Da ist – in minderem Maß allerdings – die Erzählweise. Der Roman besteht formal aus 10 Großkapiteln (warum auch immer – der Sinn dieser Großkapitel hat sich mir nicht erschlossen), die wiederum in verschiedene kürzere Kapitel unterteilt sind. Diese Kurzkapitel werden von einer jedes Mal anderen Person in der Ich-Form erzählt. Insgesamt sind es etwa 20 Personen, die so zur Erzählung beitragen. Auch Tell selber kommt zu Wort – allerdings erst gegen Ende des Romans. Damit das Publikum keine Probleme hat damit, wer da gerade spricht (oder eigentlich eher: denkt), sind den Kurzkapiteln die Namen der Person vorangestellt. Leider kann Schmidt die Personen nicht sprachlich von einander unterscheiden – alle klingen in etwa gleich. Und auch wenn wir im Grunde genommen deren Gedanken folgen: Sprache und Satzbau ihrer Erzählungen sind logisch und kohärent – keine Spur von innerem Monolog oder Bewusstseinsstrom, wie sie zum Beispiel von Virginia Woolfe in The Waves oder von William Faulkner in As I Lay Dying so perfekt verwendet worden sind.
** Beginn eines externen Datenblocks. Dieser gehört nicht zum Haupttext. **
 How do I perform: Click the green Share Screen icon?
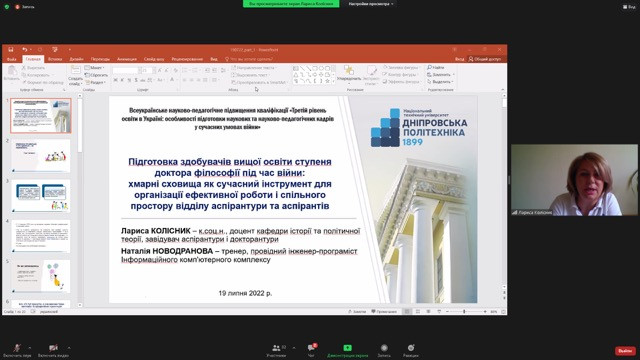347,348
Was den Roman aber tatsächlich rettet, sind die Teile, in denen wir mehr über seine Familie erfahren, die (eigentlich meist retardierenden) Teile, in denen seine Frau Hedwig erzählt, dann ihre Mutter, oder Tells Mutter (die beide auf dem Tell-Hof leben). Sogar Walters Kapitel (von seinem ersten vielleicht abgesehen) sind gelungen. Für solche ruhigen und stillen (aber keineswegs problemlosen!) Partien liebe ich AutorInnen. Da scheinen auch am wenigsten irgendwelche Vorbilder durch.

Das Feuilleton hat sich – nicht nur in der Schweiz! – zu diesem Roman in Lob überschlagen. Ich kann das nicht so richtig nachvollziehen. Ich würde von Schmidts Tell nicht abraten, ihn allerdings auch nicht empfehlen. Wer schwedische Krimis des 20. Jahrhunderts mag, wird wohl auch diesen Roman schätzen.


Joachim B. Schmidt: Tell. Zürich: Diogenes Verlag, 2022.